Documentation MCP Server Architecture

Overview

The Documentation MCP Server provides a unified system for scraping, storing, and searching documentation. It offers two main interfaces: a Command Line Interface (CLI) and a Model Context Protocol (MCP) Server.

Key Technologies

The project uses:

Build Tool: Vite
Testing: Vitest
Web Interface: HTMX, AlpineJS
Core Logic: LangChain.js for embedding generation

Code Conventions

Class files use PascalCase (e.g., PipelineManager.ts).
Other files use kebab-case or camelCase (e.g., index.ts, scraper-service.ts).
Avoid any types; prefer unknown or specific types.

Directory Structure

src/
├── index.ts                         # Unified CLI, MCP Server, and Web entry point
├── mcp/                             # MCP server implementation details
├── pipeline/                        # Asynchronous job processing pipeline
│   ├── PipelineManager.ts           # Manages job queue, concurrency, state
│   └── PipelineWorker.ts            # Executes a single pipeline job
├── scraper/                         # Web scraping implementation
│   ├── strategies/                  # Scraping strategies for different sources
│   ├── fetcher/                     # Content fetching abstractions
│   ├── middleware/                  # Individual middleware implementations
│   ├── pipelines/                   # HTML and markdown pipelines
│   └── ...
├── splitter/                        # Document splitting and chunking
├── store/                           # Document storage and retrieval
│   ├── DocumentManagementService.ts # Manages document storage and updates
│   ├── DocumentRetrieverService.ts  # Handles document retrieval and context
│   ├── DocumentStore.ts             # Low-level database interactions
│   └── ...
├── tools/                           # Core functionality tools
├── types/                           # Shared type definitions
└── utils/                           # Common utilities and helpers
    ├── config.ts                    # Centralized configuration constants
    ├── logger.ts                    # Centralized logging system
    └── ...

Configuration Management

Default configuration values for the server and its components are defined as constants within src/utils/config.ts. This centralizes configuration and simplifies adjustments.

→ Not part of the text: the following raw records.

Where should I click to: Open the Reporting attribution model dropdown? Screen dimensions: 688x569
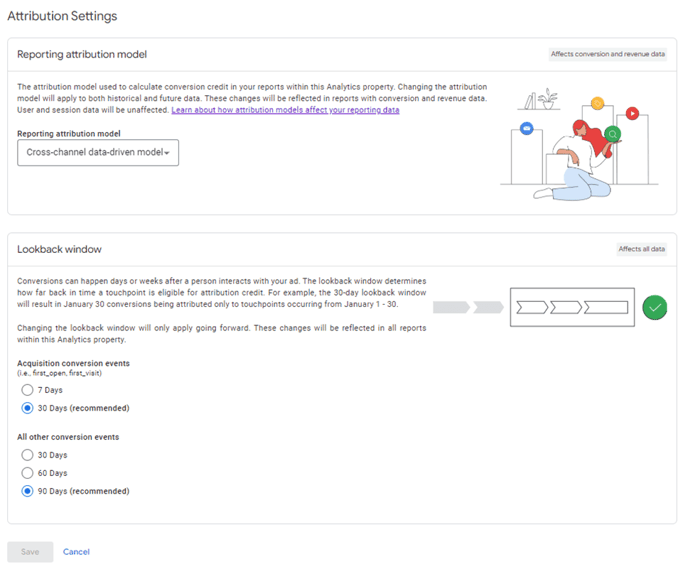coord(98,153)
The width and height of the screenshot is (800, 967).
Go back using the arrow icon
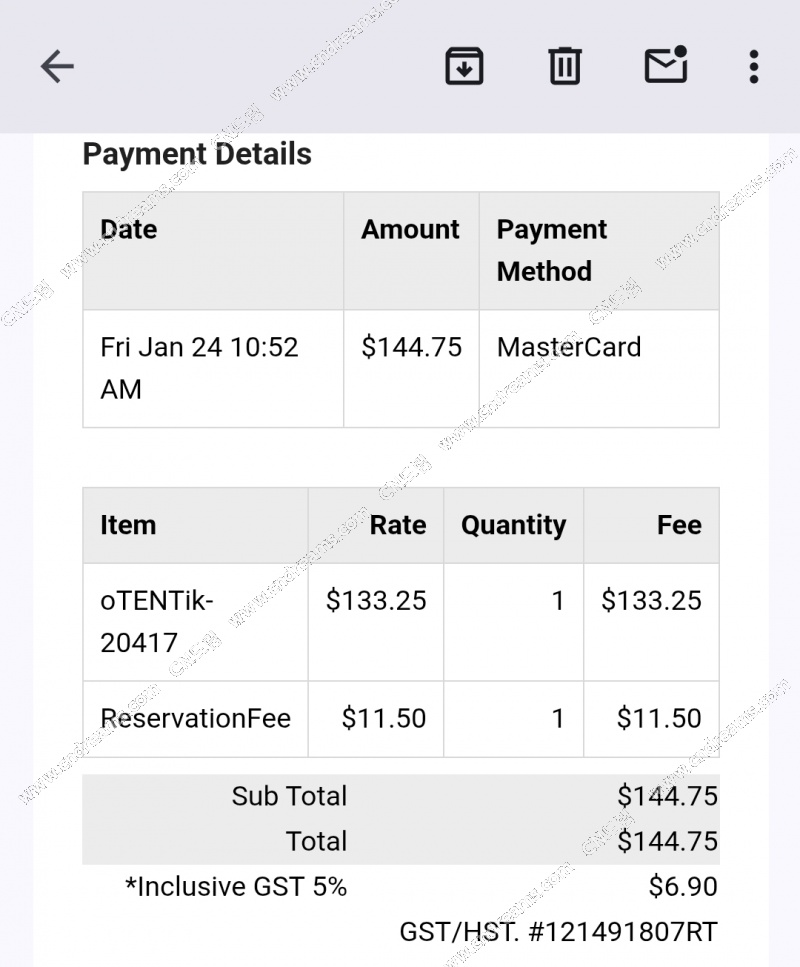(57, 66)
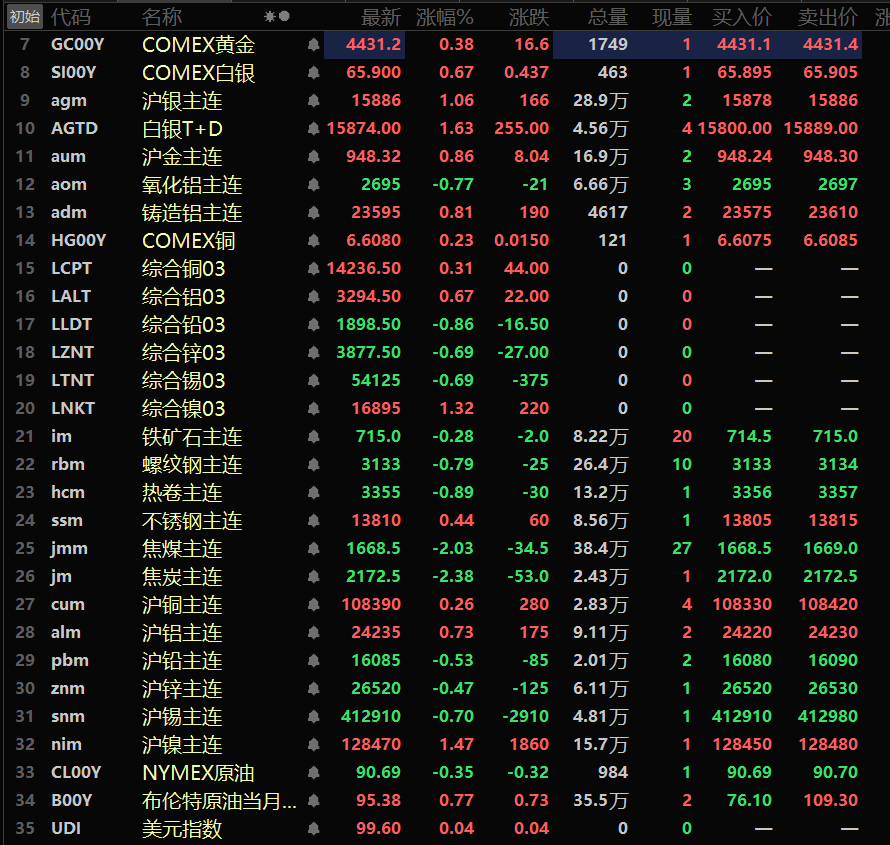890x845 pixels.
Task: Click the alert bell for NYMEX原油
Action: pos(313,772)
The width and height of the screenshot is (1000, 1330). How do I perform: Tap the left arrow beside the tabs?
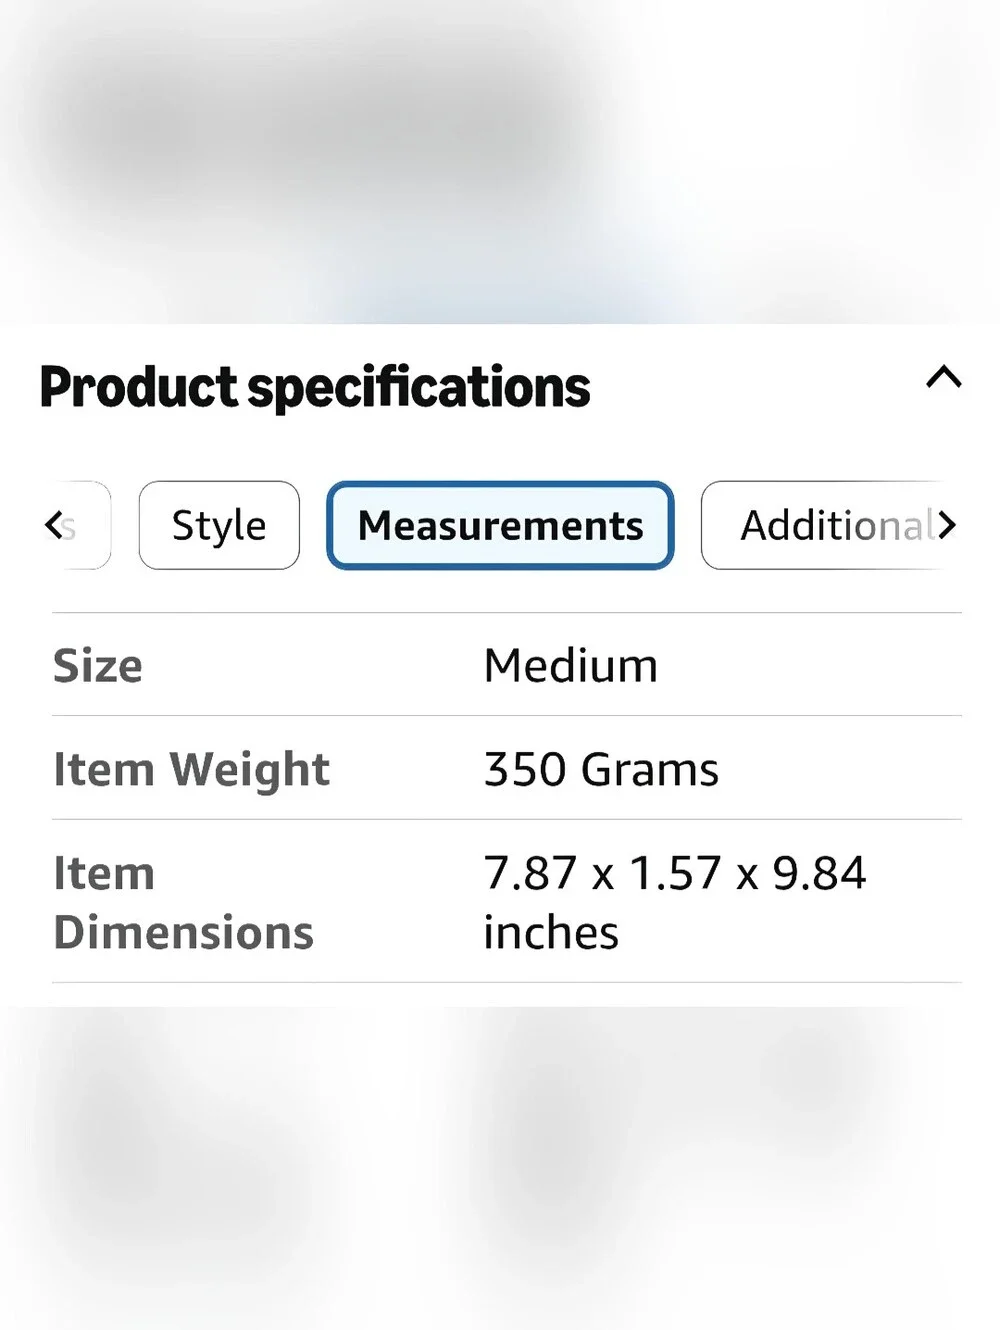pos(53,524)
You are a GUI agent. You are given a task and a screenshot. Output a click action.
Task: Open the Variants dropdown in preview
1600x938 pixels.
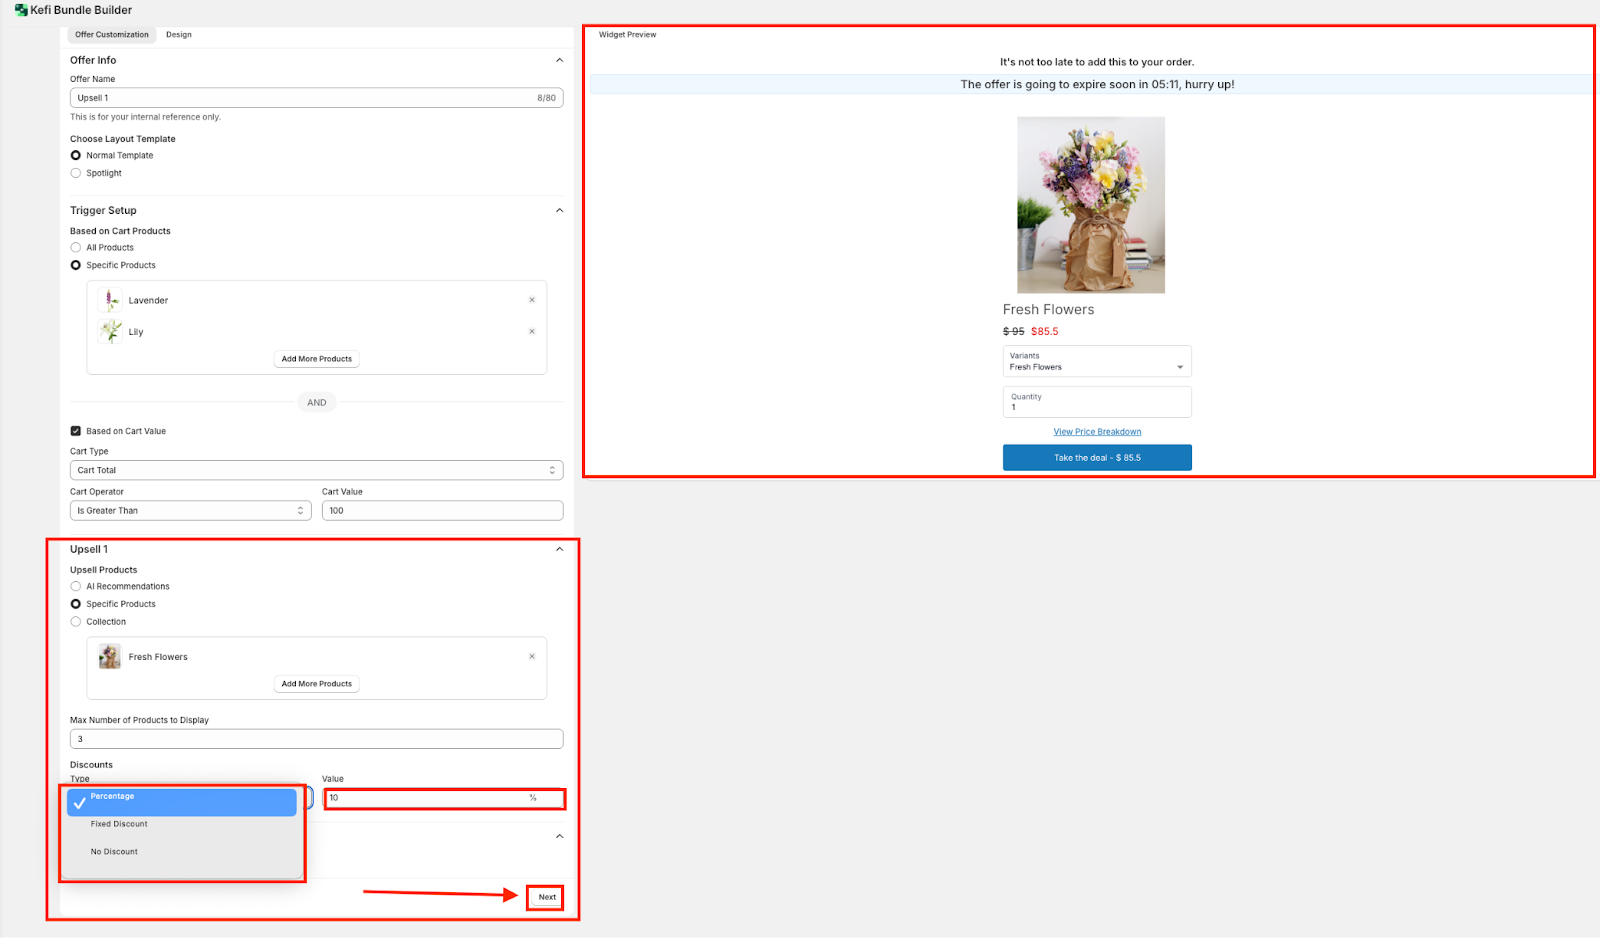[x=1096, y=362]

Core Components Interaction

The system's core functionality revolves around how scraper, fetcher, middleware, pipeline, and splitter work together to process documentation.

Scraper, Fetcher, Middleware, and Pipeline

The scraping process is modular and handles various content sources:

Content Sources: Web (HTTP/HTTPS), local filesystem (file://), and package registries (npm, PyPI).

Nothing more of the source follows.